Re: File systems usage patterns and NAND lifetime

2008-10-16 Thread Artem Bityutskiy
Hi,

Philippe Clérié wrote:
 Valerie Henson blogged about SSD's a while back 
 (http://valhenson.livejournal.com/25228.html). Since then I've made 
 sure I back up anything I have on flash.

Yeah, managed flashes are tricky. If you are interested, here is some
short writing about raw flash vs. managed flash:

http://www.linux-mtd.infradead.org/doc/ubifs.html#L_raw_vs_ftl

-- 
Best Regards,
Artem Bityutskiy (Артём Битюцкий)
___
Devel mailing list
Devel@lists.laptop.org
http://lists.laptop.org/listinfo/devel


File systems usage patterns and NAND lifetime

2008-10-10 Thread Deepak Saxena

I attended and Embedded Linux Conference [1] last week  at which I
saw a great talk on Managing NAND Over A Product Lifecycle [2].

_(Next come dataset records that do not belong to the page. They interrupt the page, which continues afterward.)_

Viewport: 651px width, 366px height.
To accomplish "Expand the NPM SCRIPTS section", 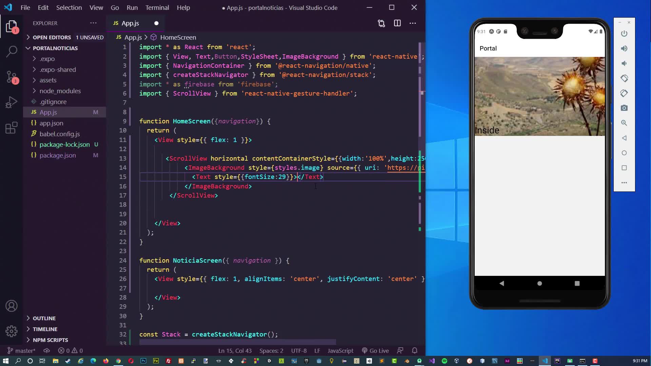I will pyautogui.click(x=50, y=340).
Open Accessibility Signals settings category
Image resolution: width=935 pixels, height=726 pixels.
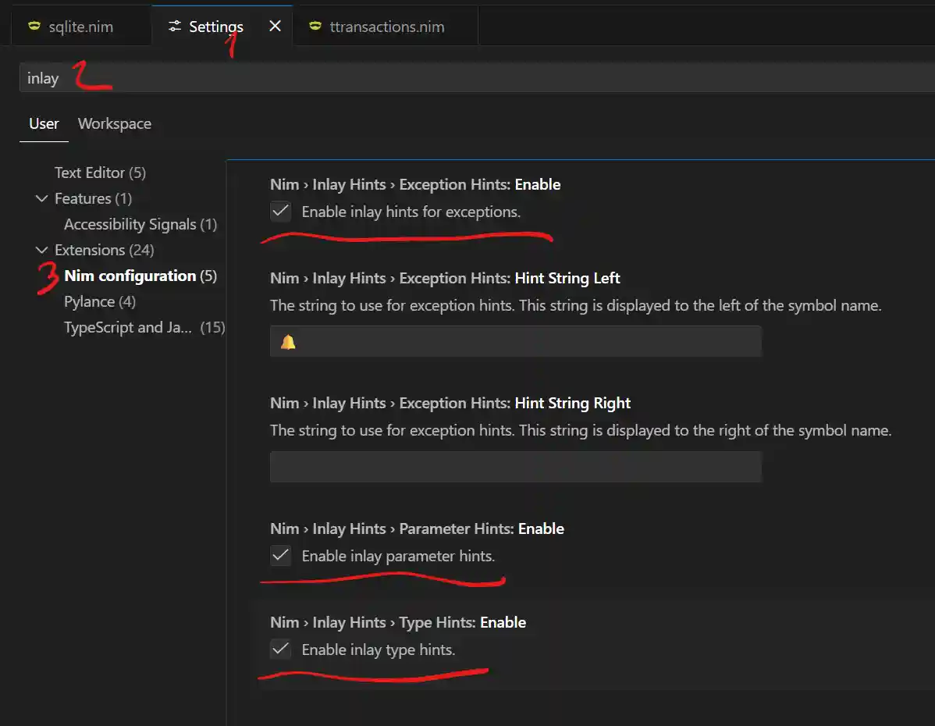pos(140,224)
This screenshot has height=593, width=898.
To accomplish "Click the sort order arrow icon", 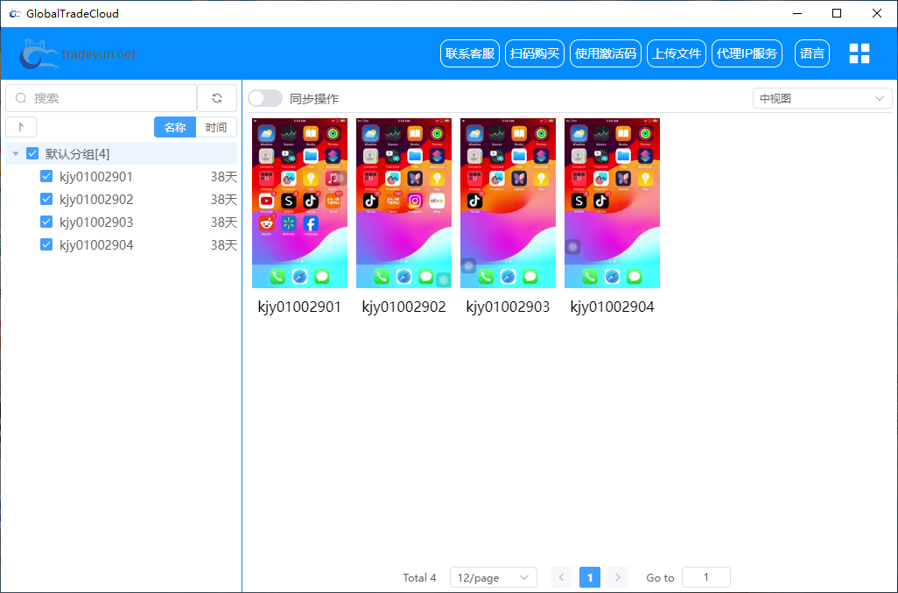I will click(21, 127).
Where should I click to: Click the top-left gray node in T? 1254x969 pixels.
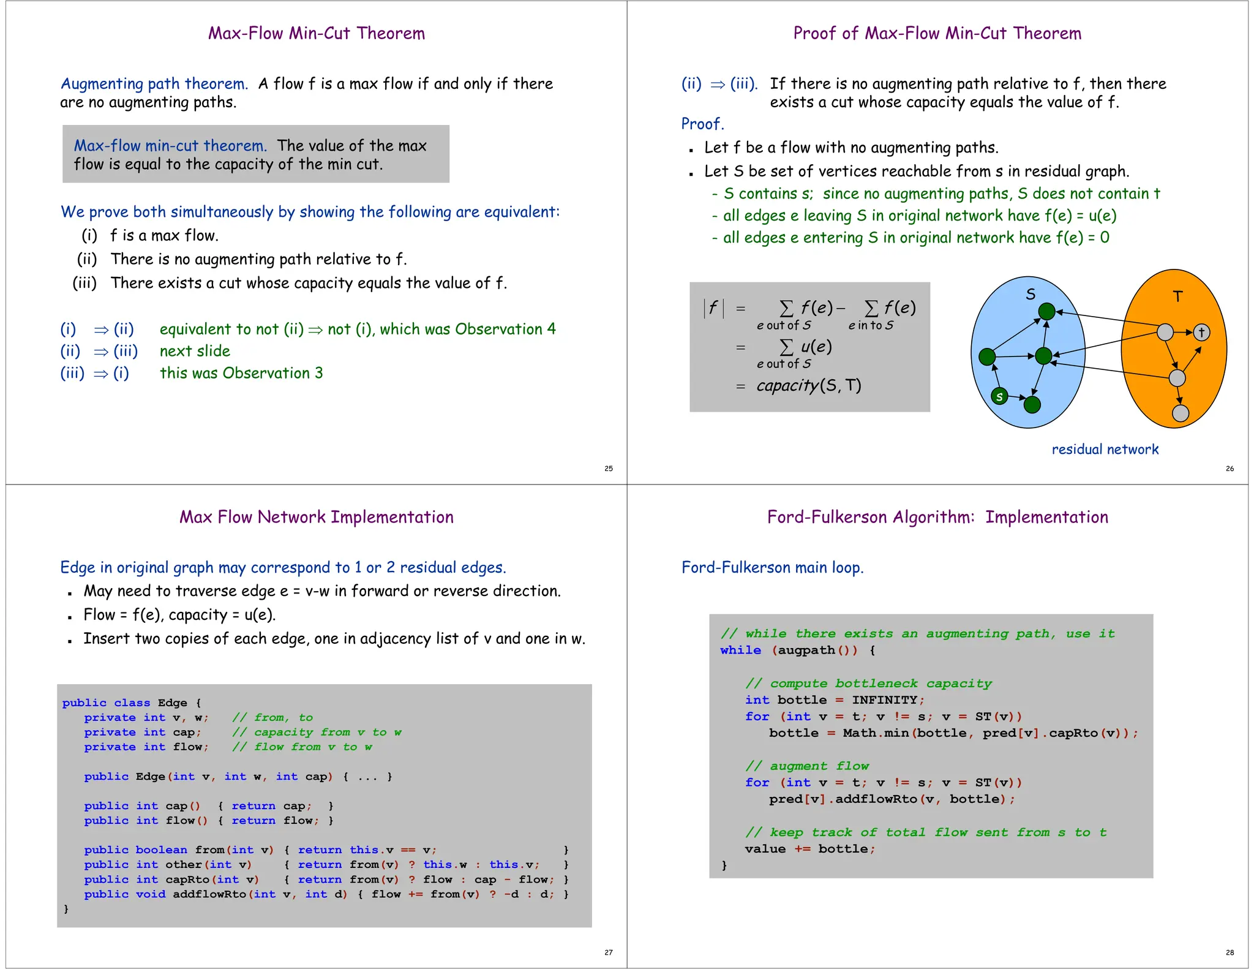click(x=1165, y=332)
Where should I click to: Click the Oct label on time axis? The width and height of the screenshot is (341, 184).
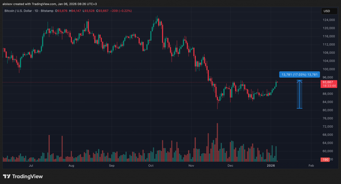[151, 165]
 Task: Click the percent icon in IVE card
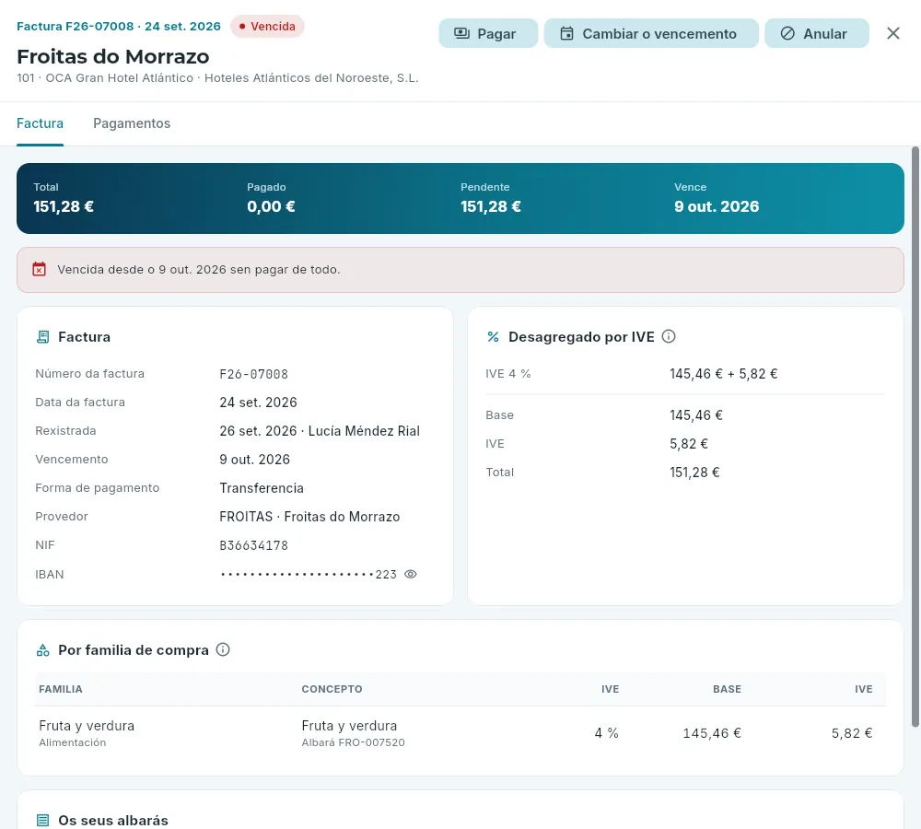pyautogui.click(x=493, y=336)
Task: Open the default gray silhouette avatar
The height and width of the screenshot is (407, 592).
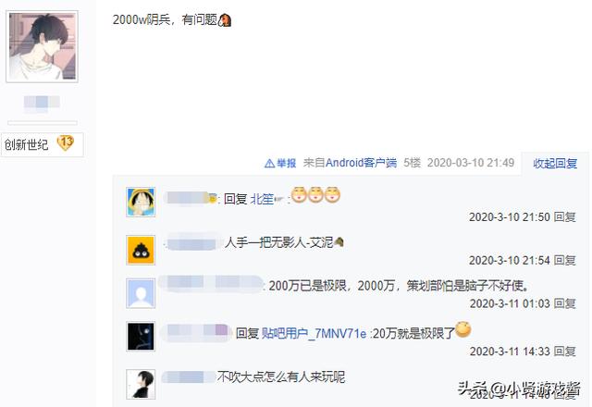Action: [141, 293]

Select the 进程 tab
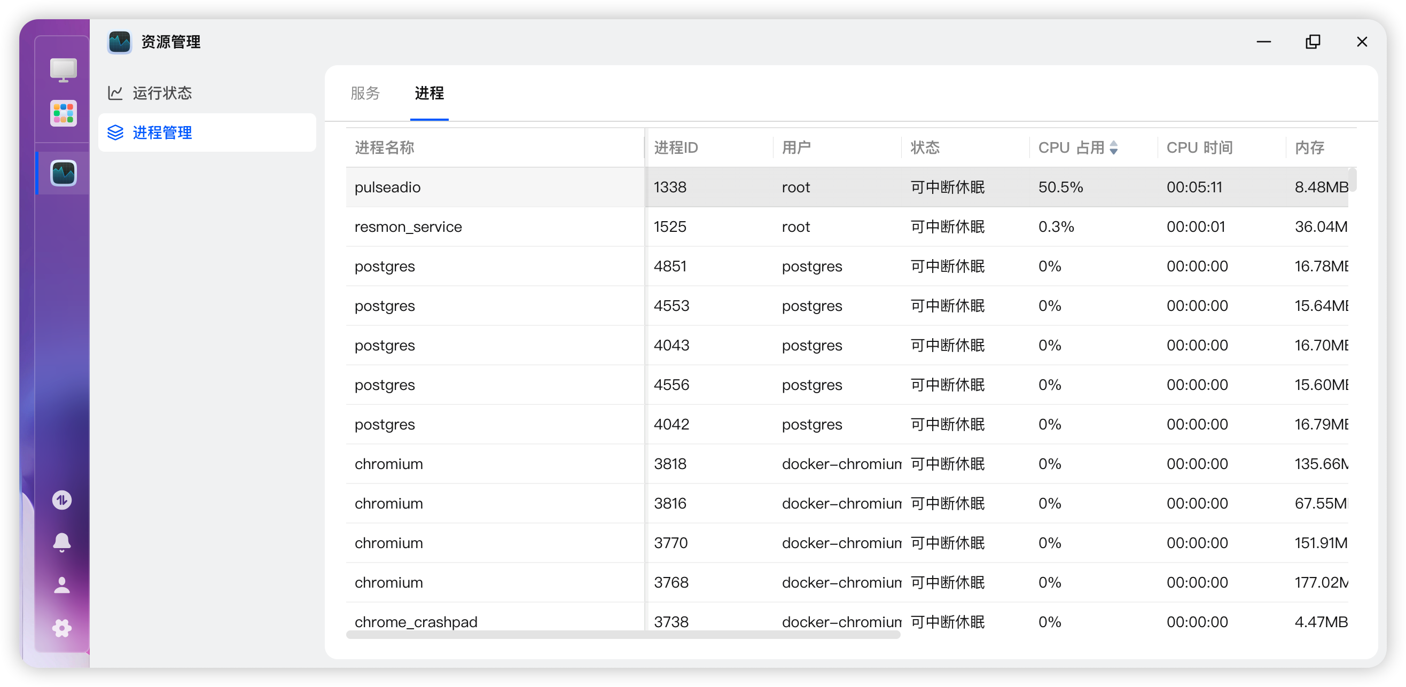tap(429, 93)

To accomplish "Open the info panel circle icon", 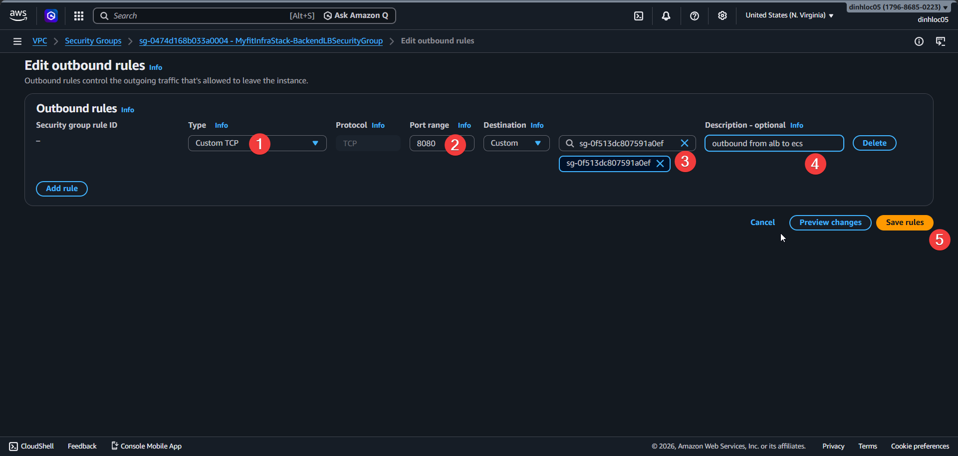I will (919, 41).
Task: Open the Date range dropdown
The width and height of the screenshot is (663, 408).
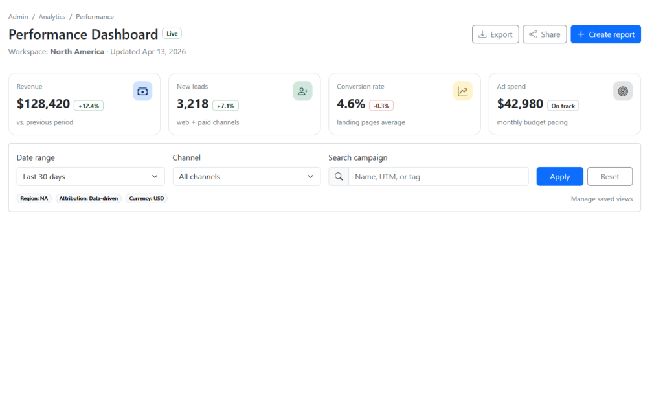Action: [x=91, y=177]
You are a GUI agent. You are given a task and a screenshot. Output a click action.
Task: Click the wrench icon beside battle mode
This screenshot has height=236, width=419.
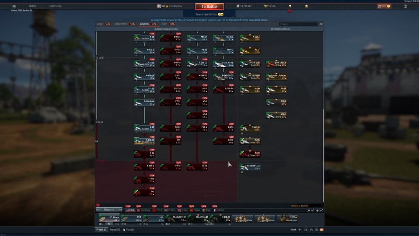coord(309,210)

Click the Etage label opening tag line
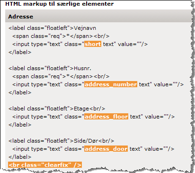pos(57,109)
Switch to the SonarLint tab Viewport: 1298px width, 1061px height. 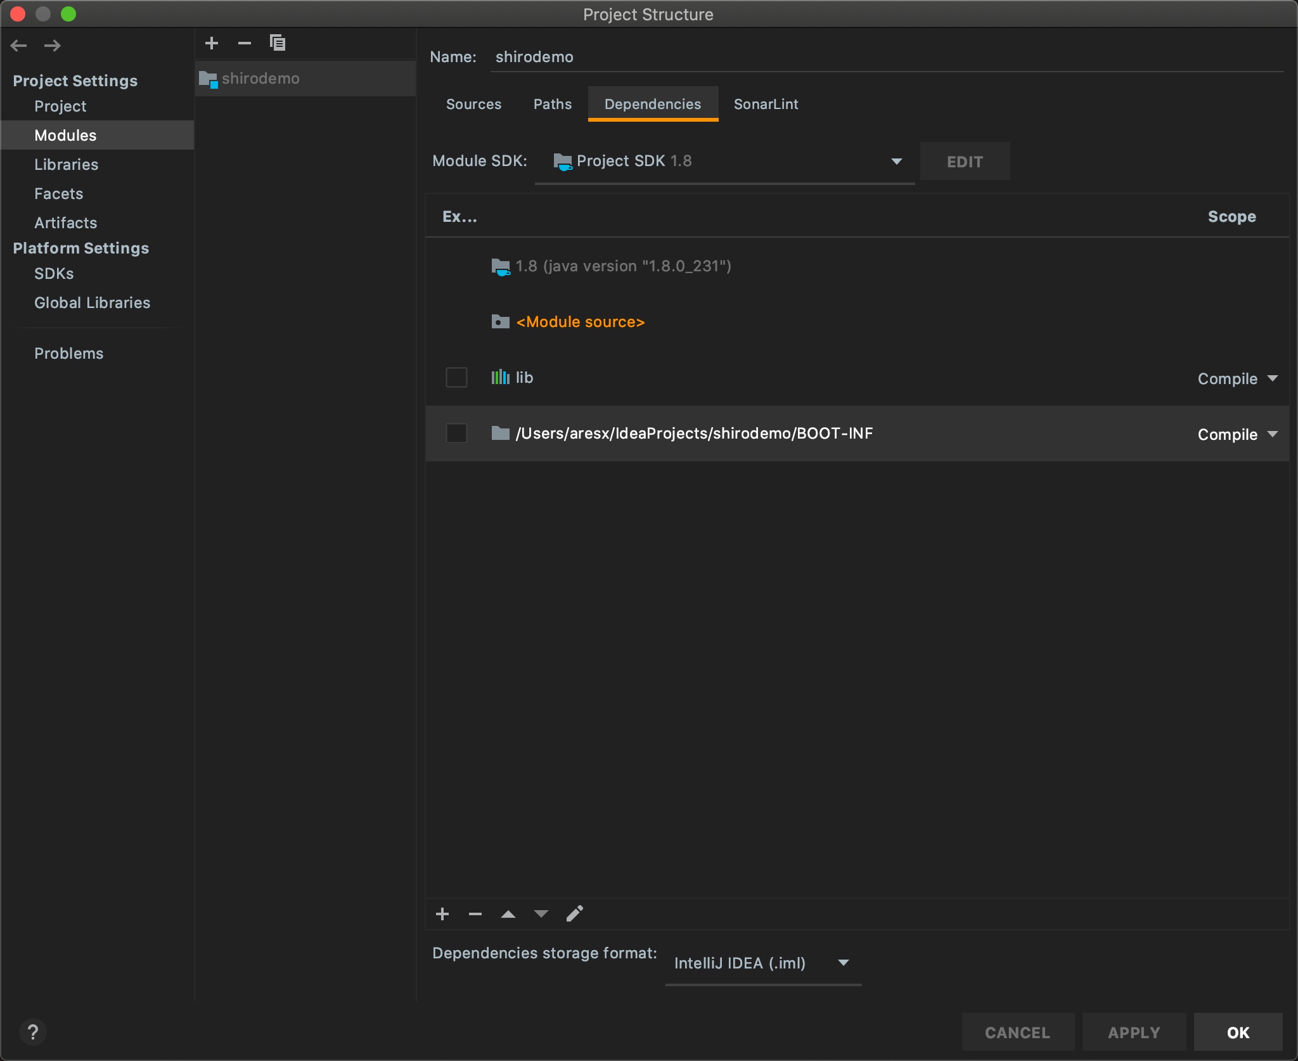(766, 105)
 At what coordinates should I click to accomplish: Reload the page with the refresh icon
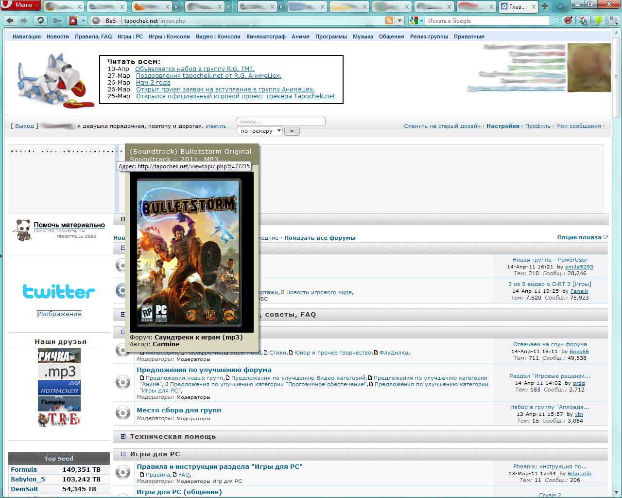point(40,21)
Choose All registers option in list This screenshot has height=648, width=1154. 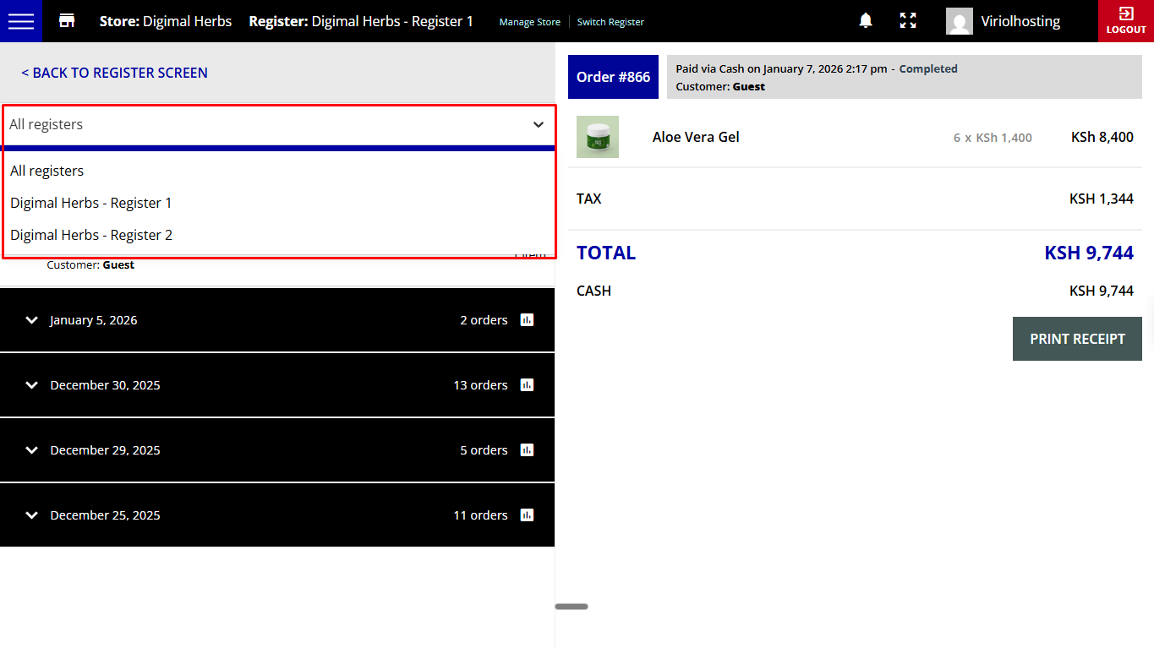47,171
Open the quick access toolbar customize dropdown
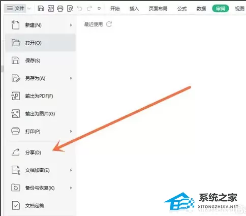 [x=99, y=8]

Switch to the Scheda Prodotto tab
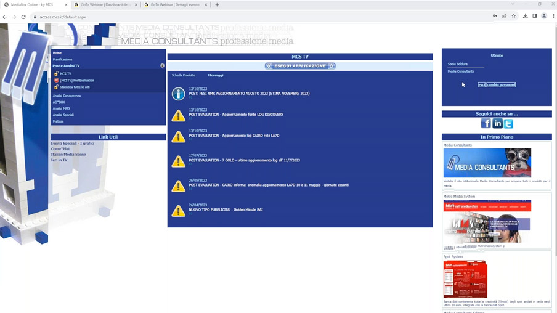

The speaker presented the case of determining whether a choosen
NAND HW and SW combination will survive the estimated lifecycle 
of a product. As an example, he used a GPS device his firm worked
on in which they had some very specific usage data such as:

- The average runtime for the device is 4 hours a day, during
  which we will see 100bytes/second of application logs
  written, 2300 bytes written for the addressbook, 
  1KiB/second used for temporary storage as mapes are
  decompressed.

- The user will on average update the map data from his/her
  PC every such that it requires 3GiB writes/quarter.

- OS and application updates require 32MiB/quarter.

There were many other data points, please refer to the slides
for full details.

With this data, they were able to  generate an I/O model of the 
application that was used to drive nandsim, an in-kernel NAND device
simulator. By doing this, they were to replicate the product's expected 
lifetime before user replacement (3 years) in a matter of a few days.
nandsim + the UBI reporting mechanisms were used to generate detailed 
reports of the wear leveling behaviour of the system, how the filesystem 
reacted to bitflips, bad pages, etc. Using this they were able to 
determine how to layout their filesystem and to meet the lifecylce 
requirement. After this was done, they used the same I/O model was used 
to rapidly drive a real device toward failure modes to see how it
would react. If it didn't survive for the expected lifecycle,
they could analyze the data and figure out what settings to tweak.

In this talk I also learned about the MLC NAND property of read 
disturbance, where a read to one page can cause a bit-flip on an 
adjacent page.

I found the talk fascinating and it has made me wonder if we 
have any idea what our typical deployed usage patterns might 
look like?  How often does the journal write to disk and how 
big is each write write?  How often do systems reboot and 
require a full filesystem read vs simply suspending/resuming?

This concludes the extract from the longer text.